I admit that, yes, my blood sugar does run low, usually under 100. She sees my alarmed look and asks, “When’s the last time you ate?”
Ah ha! I had an English muffin in the car on the way. I was feeling clammy and green around the gills, and thought that a little nibble might help, especially after I had eaten a trail mix of Tylenol, aspirin and ibuprofen.
“Hmm. Well then 138 is pretty normal if you’ve eaten carbohydrates in the last hour or two.”
“But my heart feels weird. The EKG was okay?”
“Well, I had some trouble getting the leads attached, but you should follow up with your primary care physician about BMI lowering techniques.”
And then I’m discharged, approximately 90 minutes after I had first arrived.
Basically, I was fat-shamed in the middle of a medical crisis. By Petunia Dursley. Where's Hermione with a good revenge spell when I need her?
I am utterly devastated. I feel so incredibly weak and achey and confused. Exhausted out of my skin. If nursing newborns is a 10 on the exhaustion scale, I'm at a 12.
As James drives me home, I thumb through the discharge papers, looking for something, anything. What's this? Kale salad recipe? WTF?
As I fume about how horrible Dr. Dursley was, darling prince of a husband reminds me: every class has the class clown, the bottom of the barrel. And clearly, Close Hospital has hired subpar doctors to maintain its subpar image around town.
“We’ll go see Dr. Vivian,” James proclaims after a long pause. “We’ll go today.”
Feeling so deflated, I mewled, “They are always booked out. I can’t get in today.”
“We’ll call and then we’ll go. And we'll wait. And then they will see you.”

So, yes, I supposed what with my Scottish and American Indian genepool and Taurus sign born in the year of a dragon, I'm sort of good at holding a good, long grudge.
Husband James no doubt realizes that I’m in a world of hurt if I willingly agree to go to Close Hospital after a nine-year boycott.
In hindsight? I should have called 911. My coworkers later scolded me for the inanity of enduring a heart attack without their help.
I also I didn't realize there was a fire station about one mile from my house, so I could have gotten treated and diagnosed more quickly.
A big plus to an ambulance ride? You skip all the paperwork fussiness and go straight to treatment.
Nonetheless, James drives me to Close Hospital and we check in to triage. My chest still hurts and breathing is damn difficult. I feel like the elephant has taken a break and handed me off to King Kong, who has just picked me up around the rib cage and is squeezing with all his might.

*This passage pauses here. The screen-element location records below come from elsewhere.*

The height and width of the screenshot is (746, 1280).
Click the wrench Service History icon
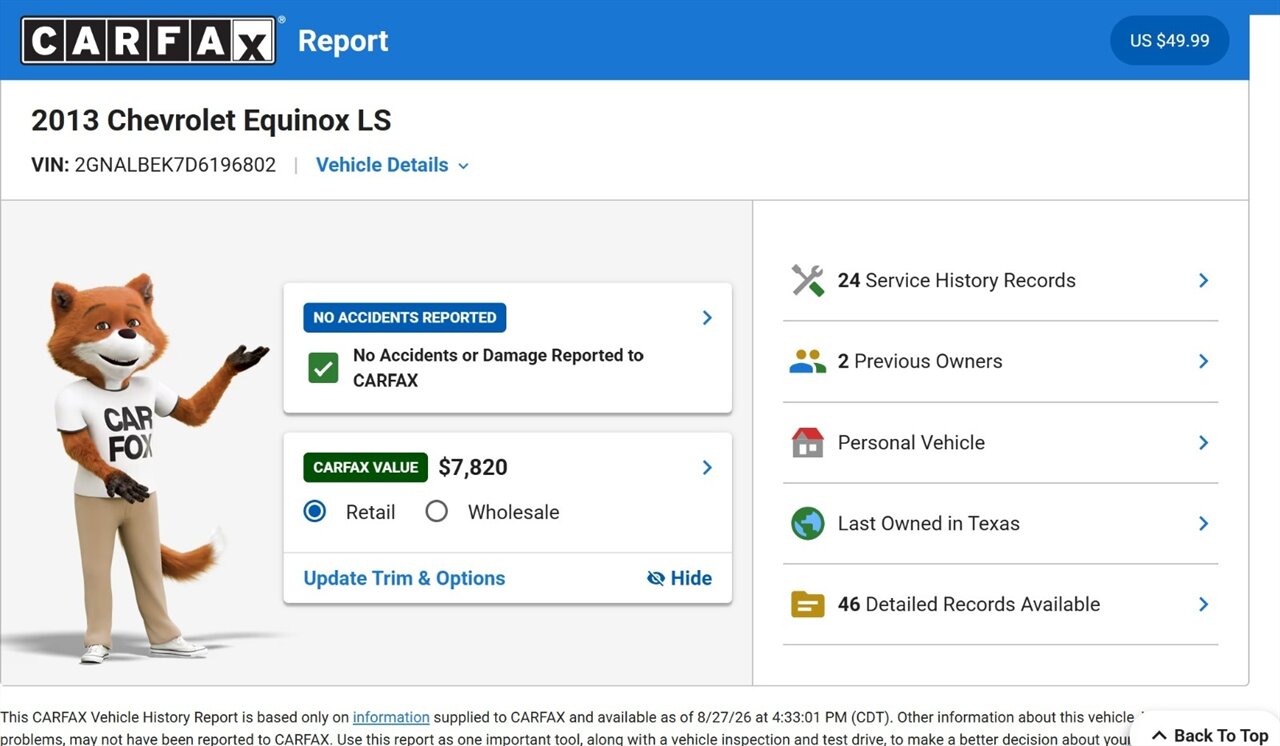807,280
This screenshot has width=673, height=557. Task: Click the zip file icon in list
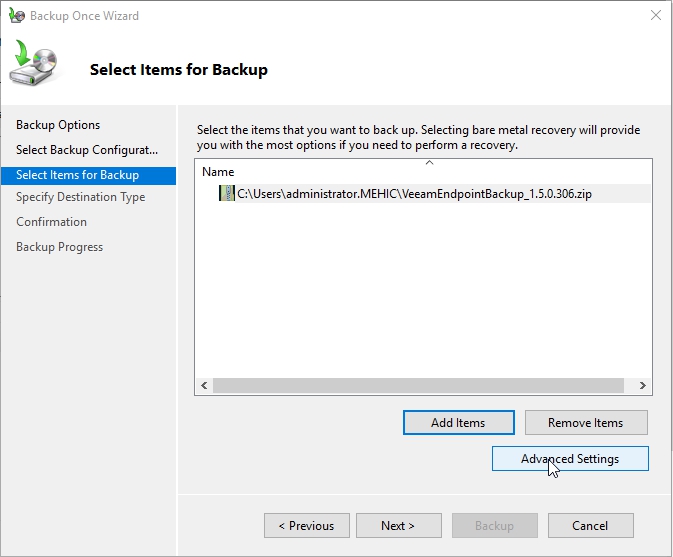[x=227, y=194]
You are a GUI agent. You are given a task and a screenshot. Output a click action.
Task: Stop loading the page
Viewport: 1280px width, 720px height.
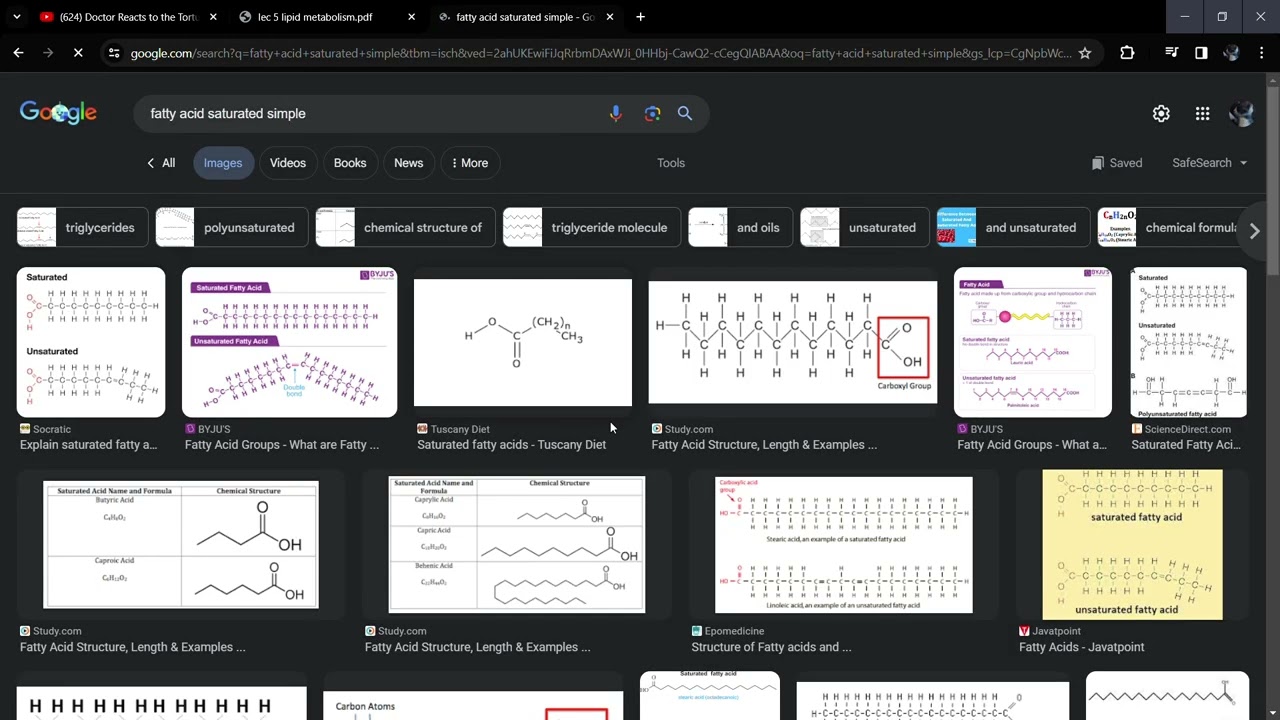pyautogui.click(x=78, y=53)
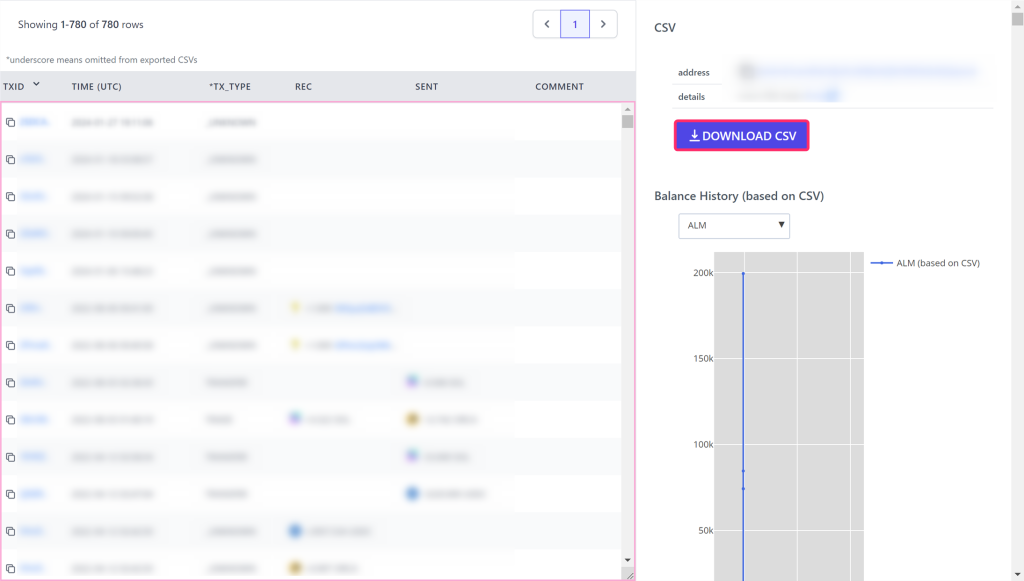Copy the sixth row's transaction ID

(x=10, y=308)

My jaw hurts, my lower back feels like I’ve been shot. I run my hand to my lower back every couple of minutes, feeling for blood or an exposed bulging disc.
Nurse starts an EKG. She can’t get all 12 leads on, and says a few times “Well, this will do for now. It’s close enough.”
ER doctor comes in and looks concerned. Asks me to recap how I’m feeling. I can barely eke out one word at a time. I’m able to say that my chest hurts, that my jaw is a 10 out of 10 on the pain scale, that I feel like I’ve been struck by lightning. With her dark hair back in a messy bun, I think she looks a little like Jo Wilson from Grey's Anatomy.
“Do you have any pain radiating down the left arm?” the doctor asks me.
“No, but my jaw is killing me. My heart feels weird. It hurts. Is the EKG okay?”
The doctor doesn't answer my question.
Instead, she turns to the nurse and says “Since there’s no arm pain, that rules out this as a cardiac event.”
<insert Psycho shrieking violin shower music here>


Why, Ms. Croisier, you are simply too stout for me to care about!